On Thursday, February 4, 2021, the U.S. Representative Office of the National Council of Resistance of Iran (NCRI-US) hosted a virtual briefing to address the policy implications of the verdict by a Belgian court, sentencing Iranian diplomat-terrorist Assadollah Assadi to 20 years for plotting to bomb a 2018 opposition rally in Paris.

The experts speaking in the NCRI briefing reviewed the extensive evidence, gathered in a two-and-a-half-year multi-national official investigation, confirming the direct role of Iran’s Ministry of Foreign Affairs and its embassy in Austria, in collaboration with the Ministry of Intelligence and Security, in planning, providing the explosives, and executing the terror plot. They discussed the policy implications of the first ever trial and conviction of a diplomat for committing an act of terrorism, although the thwarted bombing was not by far the first incidence of Iranian diplomatic resources being used for terrorism. Since 1984, the United States has classified Iran’s regime as the world’s leading state-sponsor of terrorism. All of Tehran’s major terrorist operations in western nations have been facilitated by its diplomatic corps.

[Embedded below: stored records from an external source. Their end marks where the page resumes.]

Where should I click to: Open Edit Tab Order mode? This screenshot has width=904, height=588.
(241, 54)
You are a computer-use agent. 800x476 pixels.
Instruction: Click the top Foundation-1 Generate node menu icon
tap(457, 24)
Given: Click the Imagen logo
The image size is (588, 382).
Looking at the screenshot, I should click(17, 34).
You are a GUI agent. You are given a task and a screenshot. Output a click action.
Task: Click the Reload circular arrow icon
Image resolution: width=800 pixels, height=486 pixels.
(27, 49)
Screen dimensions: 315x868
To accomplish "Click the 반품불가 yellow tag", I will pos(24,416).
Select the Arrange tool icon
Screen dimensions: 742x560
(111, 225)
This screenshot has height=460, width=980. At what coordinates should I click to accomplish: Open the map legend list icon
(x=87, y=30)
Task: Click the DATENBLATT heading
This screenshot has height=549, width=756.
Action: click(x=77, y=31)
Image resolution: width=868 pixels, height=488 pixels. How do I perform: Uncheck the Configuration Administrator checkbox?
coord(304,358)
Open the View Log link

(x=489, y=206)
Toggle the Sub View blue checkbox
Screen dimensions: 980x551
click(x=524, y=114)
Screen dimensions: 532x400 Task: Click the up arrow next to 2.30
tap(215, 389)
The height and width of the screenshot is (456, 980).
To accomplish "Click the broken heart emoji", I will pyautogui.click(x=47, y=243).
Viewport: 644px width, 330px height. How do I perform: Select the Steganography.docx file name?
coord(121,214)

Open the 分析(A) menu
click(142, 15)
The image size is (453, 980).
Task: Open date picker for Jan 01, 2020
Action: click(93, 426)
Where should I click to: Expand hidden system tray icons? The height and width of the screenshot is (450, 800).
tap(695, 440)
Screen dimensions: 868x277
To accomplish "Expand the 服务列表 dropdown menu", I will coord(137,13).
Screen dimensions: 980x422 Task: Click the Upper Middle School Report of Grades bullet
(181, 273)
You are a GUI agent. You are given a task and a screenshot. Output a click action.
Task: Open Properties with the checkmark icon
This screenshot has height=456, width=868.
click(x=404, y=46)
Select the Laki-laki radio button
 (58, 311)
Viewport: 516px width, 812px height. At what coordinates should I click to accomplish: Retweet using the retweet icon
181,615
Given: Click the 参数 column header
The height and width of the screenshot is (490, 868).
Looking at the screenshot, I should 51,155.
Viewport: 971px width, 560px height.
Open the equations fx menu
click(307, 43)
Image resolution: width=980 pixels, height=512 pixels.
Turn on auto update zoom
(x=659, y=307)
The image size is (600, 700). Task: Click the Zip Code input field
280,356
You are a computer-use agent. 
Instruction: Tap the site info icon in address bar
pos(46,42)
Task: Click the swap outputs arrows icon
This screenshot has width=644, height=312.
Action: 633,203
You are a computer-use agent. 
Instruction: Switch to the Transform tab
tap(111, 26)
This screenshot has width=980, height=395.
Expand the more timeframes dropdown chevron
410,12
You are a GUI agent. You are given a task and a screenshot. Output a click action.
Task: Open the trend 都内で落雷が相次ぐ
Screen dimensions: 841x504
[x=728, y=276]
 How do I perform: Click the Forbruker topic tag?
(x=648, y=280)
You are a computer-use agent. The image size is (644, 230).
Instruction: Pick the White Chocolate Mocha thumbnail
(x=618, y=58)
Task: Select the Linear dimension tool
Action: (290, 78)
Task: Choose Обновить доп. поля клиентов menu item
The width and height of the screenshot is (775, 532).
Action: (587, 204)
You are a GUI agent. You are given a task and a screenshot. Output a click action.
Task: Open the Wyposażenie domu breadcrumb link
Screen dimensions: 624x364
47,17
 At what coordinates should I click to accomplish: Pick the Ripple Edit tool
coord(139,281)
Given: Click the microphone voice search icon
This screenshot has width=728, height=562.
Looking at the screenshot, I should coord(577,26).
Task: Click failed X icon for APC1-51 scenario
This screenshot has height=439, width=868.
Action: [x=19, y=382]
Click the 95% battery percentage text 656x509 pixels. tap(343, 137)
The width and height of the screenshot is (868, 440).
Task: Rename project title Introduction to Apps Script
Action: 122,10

The discussion was opened by NCRI Foreign Affairs member Farzin Hashemi, live from Antwerp, who pronounced the court’s judgement “historic,” describing the intense pressure, and even threats of terrorist retaliation Tehran had applied to relevant governments across Europe to prevent the trial and consequent exposure of irrefutable evidence that “ the entirety of the regime was involved. Based on our own information, the decision had been made at the Supreme Security Council headed by Hassan Rouhani and approved by Khamenei, and then it was assigned to the Minister of Intelligence in close cooperation with the Minister of Foreign Affairs to conduct the operation.”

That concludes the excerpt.